Siamo proprio sicuri che nel prossimo, annunciatissimo, conflitto fra Iran e Israele i Paesi arabi alleati con l’Occidente aiuteranno lo Stato ebraico a intercettare i missili lanciati verso il suo territorio dal Libano, dallo Yemen, dall’Iraq, dalla Siria e direttamente dall’Iran? Quando ciò avvenne, la notte del 13 aprile scorso, i sostenitori di Netanyahu enfatizzarono la rinascita di un “asse sunnita” costretto dalle circostanze a spalleggiare Israele per contrastare la minaccia iraniana che incombe su di loro. Ma nel frattempo l’Arabia Saudita si è messa a fare il doppio gioco (incoraggiata dai cinesi e dai russi) mentre la Turchia si è schierata apertamente al fianco di Hamas. Quanto a lungo potrà l’Egitto voltare la faccia di fronte alla carneficina in corso a Gaza, e mantenere relazioni diplomatiche con Israele, mentre l’indignazione per la sorte dei palestinesi unisce l’intero mondo arabo? Ci sarebbe poi un altro interrogativo che angoscia i cittadini israeliani dopo le recenti, inevitabili “falle” rivelate dal sistema di intercettazione antimissilistica Iron Dome, in servizio da 13 anni ma mai così stressato prima d’ora. Quanto è logoro? Quanto a lungo potrà reggere? Qui dovrei fermarmi perché sembrerebbe che per scrivere di politica internazionale occorra essere piuttosto tecnici esperti di nuove armi di precisione che non studiosi di dinamiche sociali, politiche, religiose.

Quanto ci mettono i missili a percorrere duemila chilometri (la distanza che separa l’Iran da Israele)? Più o meno di dieci minuti? Quali forme può assumere in futuro una guerra a distanza tra Paesi che non confinano fra loro e che sono spinti allo scontro diretto da motivazioni che nulla hanno a che fare con la geografia, col reciproco spazio vitale, bensì da secondi fini, conseguenze dell’anacronismo che paradossalmente li accomuna e sovreccita il fanatismo dei loro gruppi dirigenti? La teocrazia sciita, che deve imporre la sua visione imperiale all’Islam tutto, e l’etnocrazia ebraica, cui la destra israeliana sacrifica la natura democratica dello Stato, rendono insulsa e mortale al tempo stesso la contrapposizione.
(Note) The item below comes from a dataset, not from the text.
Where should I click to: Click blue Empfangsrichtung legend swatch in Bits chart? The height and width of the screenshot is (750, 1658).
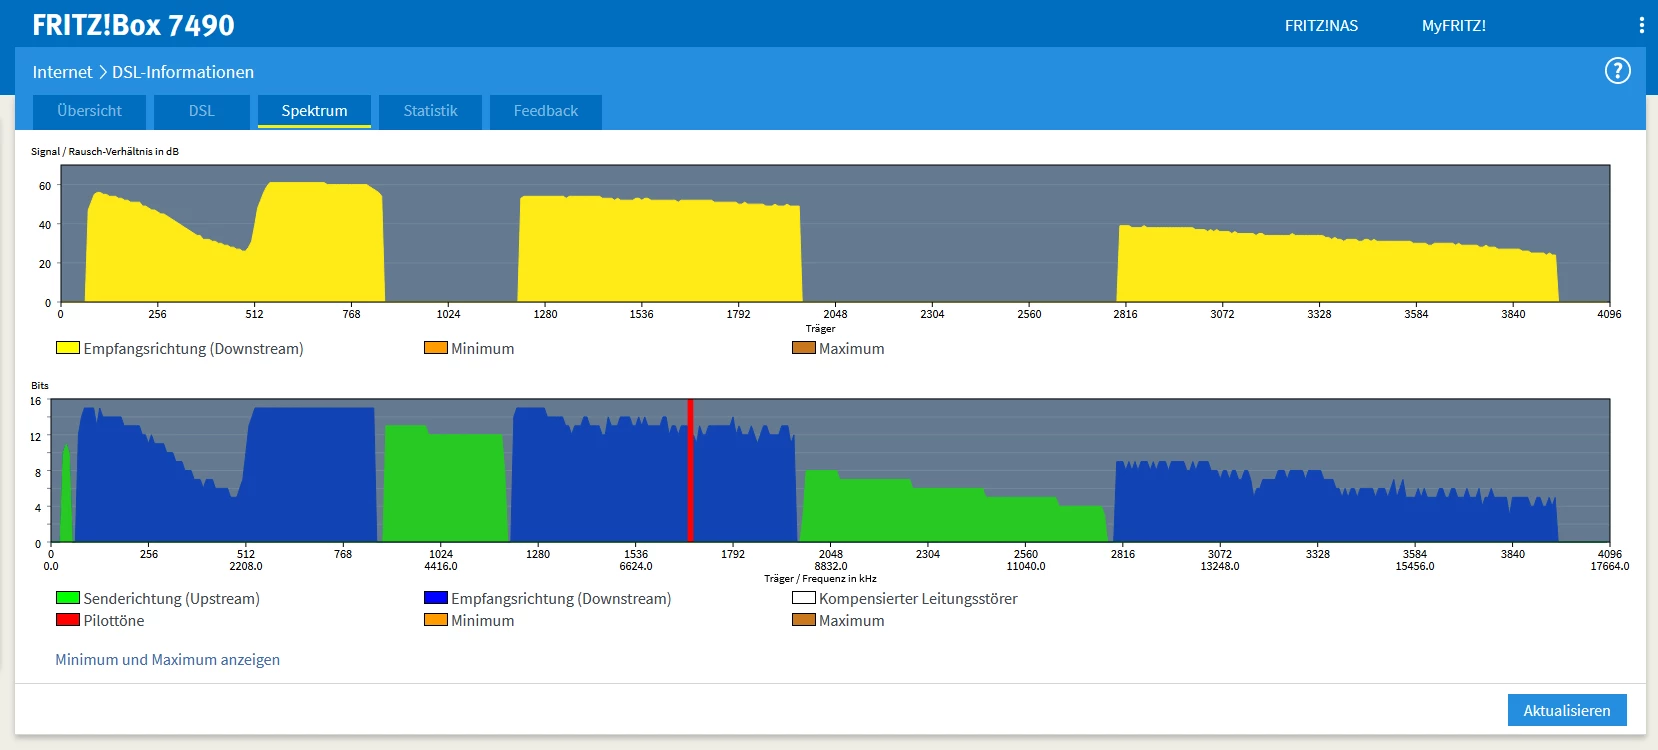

Devono farsi la guerra. L’Iran per ergersi a Stato-guida di una potenza islamica alternativa al modello occidentale in decadenza, nel nome dell’antico impero persiano, e così resistere ai molti nemici regionali del regime degli ayatollah. L’Israele di Netanyahu perché convinto che la pace con gli arabi sia impossibile, che di conseguenza i palestinesi vadano cinicamente schiacciati per indurli a un nuovo esodo e infine che sia venuto il momento propizio per dare una spallata definitiva all’Iran, prima che sia troppo tardi. Sono anni che Netanyahu vuole convincere gli Usa del dopo Obama che bisogna andare a una resa dei conti definitiva con gli ayatollah. Per questo ha guardato con fastidio all’apertura del fronte ucraino. Per indole e per convenienza Bibi si sentirebbe più affine a Putin che a Biden. Ma ora, pur di trascinare in guerra al suo fianco gli Usa sarebbe pronto anche a dichiarare che sia un’unica trincea quella che unisce Gaza a Kiev.
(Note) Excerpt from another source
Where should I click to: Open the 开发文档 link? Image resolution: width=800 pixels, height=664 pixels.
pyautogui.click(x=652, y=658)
La nuova guerra è del tutto incognita ma le grandi manovre sono in pieno corso. Israele ha sospeso i permessi dei riservisti. La flotta americana è in allerta. Non aiuterà certo a pacificare il mondo islamico l’arresto, a Gerusalemme, dell’80enne imam della moschea al-Aqsa, Akram Sabri, colpevole di avere promesso vendetta, in un sermone, per l’omicidio mirato del capo di Hamas.